Revision as of 05:13, 25 May 2016

Template attacks are a powerful type of side-channel attack. These attacks are a subset of profiling attacks, where an attacker creates a "profile" of a sensitive device and applies this profile to quickly find a victim's secret key.

Template attacks require more setup than CPA attacks. To perform a template attack, the attacker must have access to another copy of the protected device that they can fully control. Then, they must perform a great deal of pre-processing to create the template - in practice, this may take dozens of thousands of power traces. However, the advantages are that template attacks require a very small number of traces from the victim to complete the attack. With enough pre-processing, the key may be able to be recovered from just a single trace.

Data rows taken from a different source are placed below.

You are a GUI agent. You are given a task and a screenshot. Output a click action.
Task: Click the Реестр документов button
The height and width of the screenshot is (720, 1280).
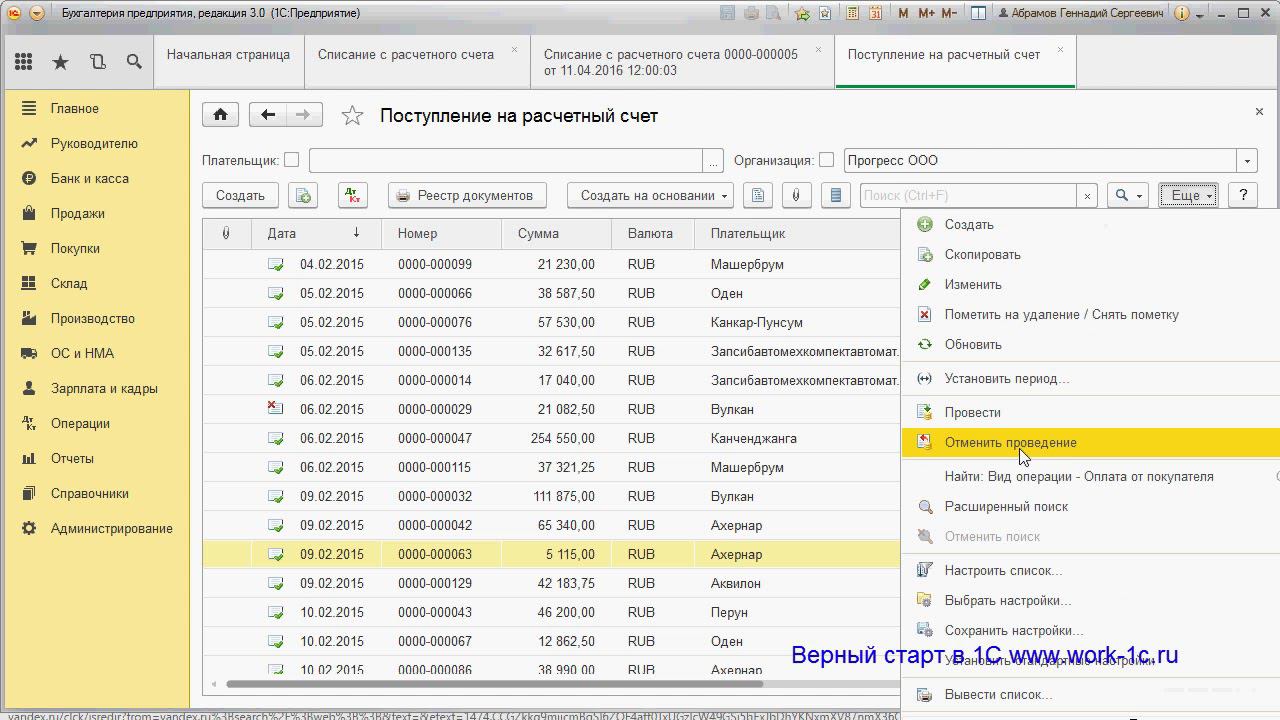[465, 196]
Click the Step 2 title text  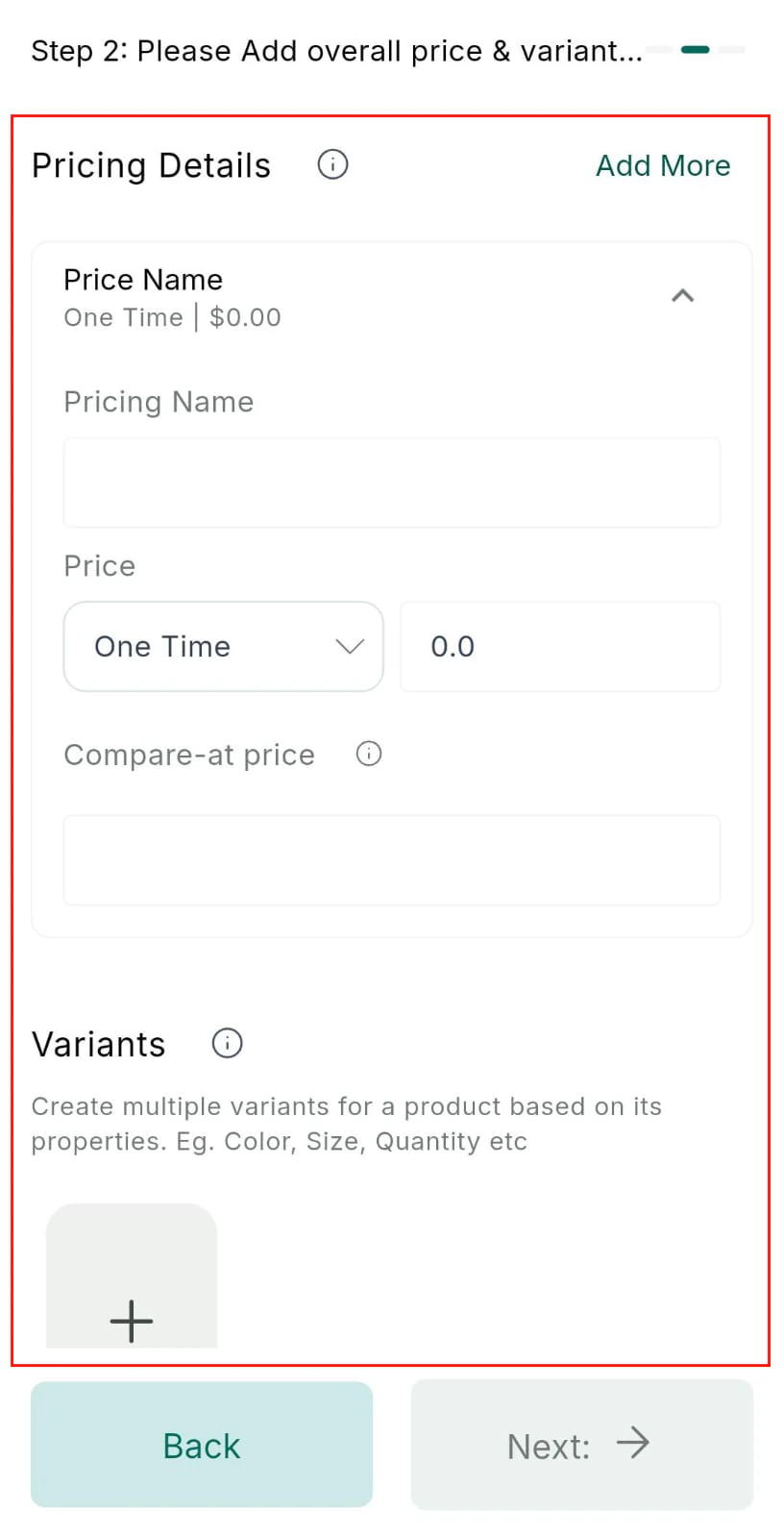point(336,51)

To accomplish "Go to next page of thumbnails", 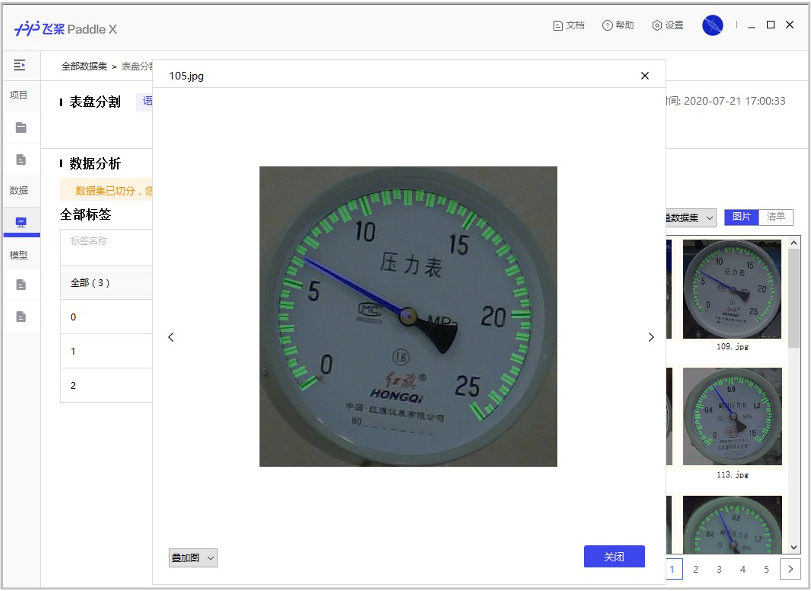I will pyautogui.click(x=789, y=569).
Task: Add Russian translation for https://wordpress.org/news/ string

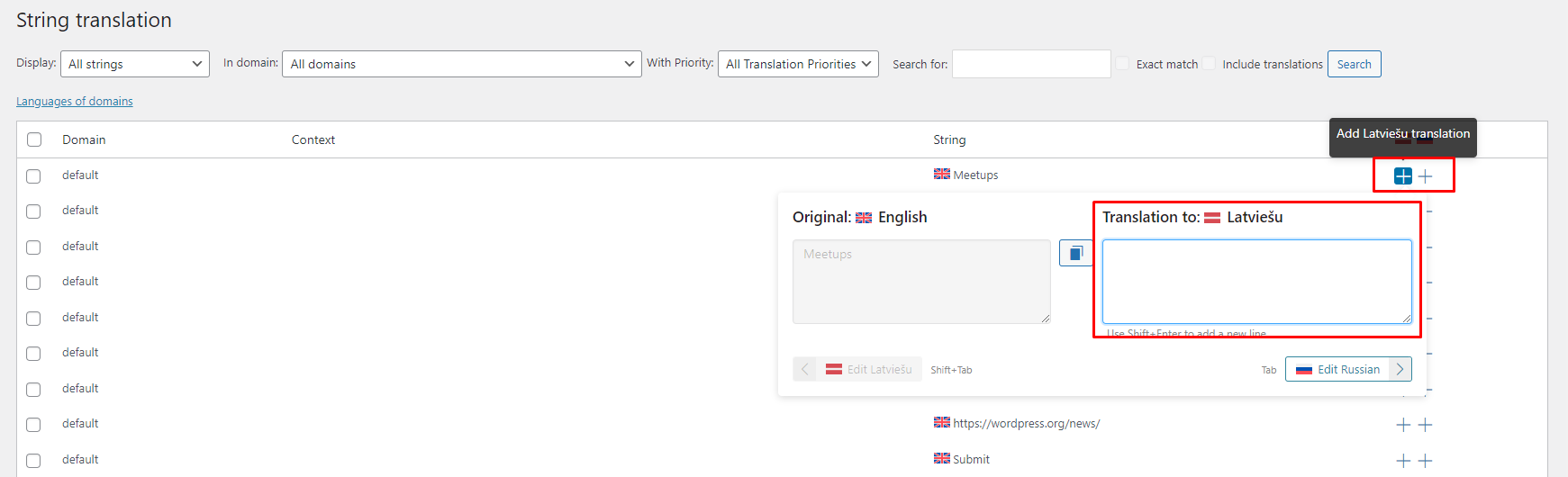Action: tap(1425, 425)
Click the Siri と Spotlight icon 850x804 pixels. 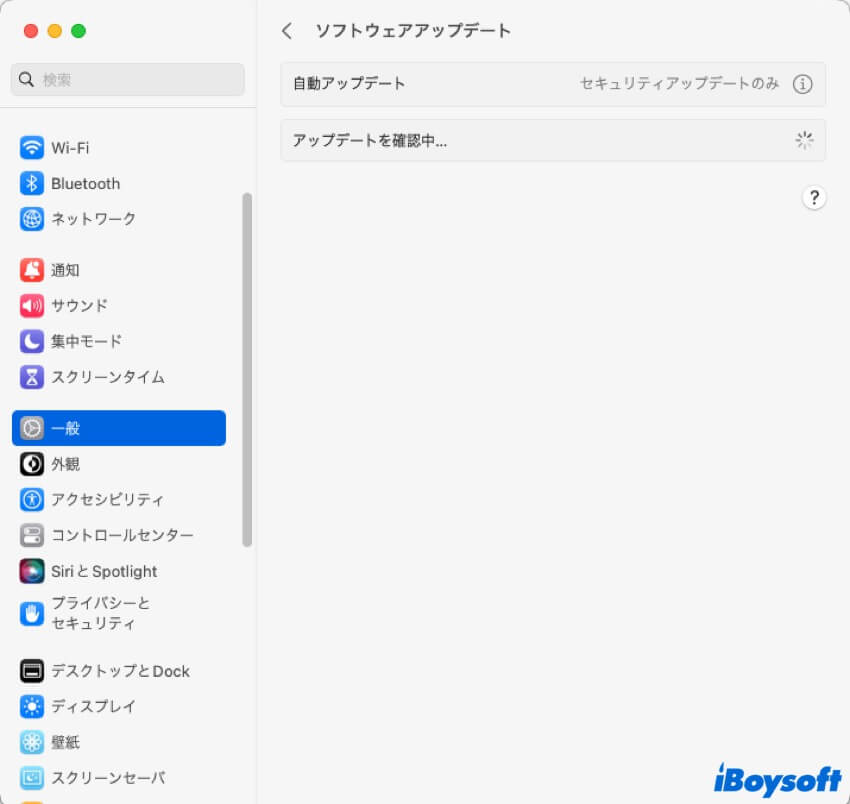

There are four steps to a template attack:

Using a copy of the protected device, record a large number of power traces using many different inputs (plaintexts and keys). Ensure that enough traces are recorded to give us information about each subkey value.
Create a template of the device's operation. This template notes a few "points of interest" in the power traces and a multivariate distribution of the power traces at each point.
On the victim device, record a small number of power traces. Use multiple plaintexts. (We have no control over the secret key, which is fixed.)
Apply the template to the attack traces. For each subkey, track which value is most likely to be the correct subkey. Continue until the key has been recovered.

Signals, Noise, and Statistics

Before looking at the details of the template attack, it is important to understand the statistics concepts that are involved. A template is effectively a multivariate distribution that describes several key samples in the power traces. This section will describe what a multivariate distribution is and how it can be used in this context.

Noise Distributions

Electrical signals are inherently noisy. Any time we take a voltage measurement, we don't expect to see a perfect, constant level. For example, if we attached a multimeter to a 5 V source and took 4 measurements, we might expect to see a data set like (4.95, 5.01, 5.06, 4.98). One way of modelling this voltage source is

$\mathbf{X} = X_{actual} + \mathbf{N}$

where $X_{actual}$ is the noise-free level and $\mathbf{N}$ is the additional noise. In our example, $X_{actual}$ would be exactly 5 V. Then, $N$ is a random variable: every time we take a measurement, we can expect to see a different value. Note that $\mathbf{X}$ and $\mathbf{N}$ are bolded to show that they are random variables.

A simple model for these random variables uses a Gaussian distribution (read: a bell curve). The probability density function (PDF) of a Gaussian distribution is

$f(x) = \frac{1}{\sigma \sqrt{2\pi}} e^{-(x - \mu)^2 / 2\sigma^2}$

where $\mu$ is the mean and $\sigma$ is the standard deviation. For instance, our voltage source might have a mean of 5 and a standard deviation of 0.5, making the PDF look like:

We can use the PDF to calculate how likely a certain measurement is. Using this distribution,

$f(5.1) \approx 0.7821$

$f(7.0) \approx 0.0003$

so we're very unlikely to see a reading of 7 V. We'll use this to our advantage in this attack: if $f(x)$ is very small for one of our subkey guesses, it's probably a wrong guess.

Multivariate Statistics

The 1-variable Gaussian distribution works well for one measurement. What if we're working with more than one random variable?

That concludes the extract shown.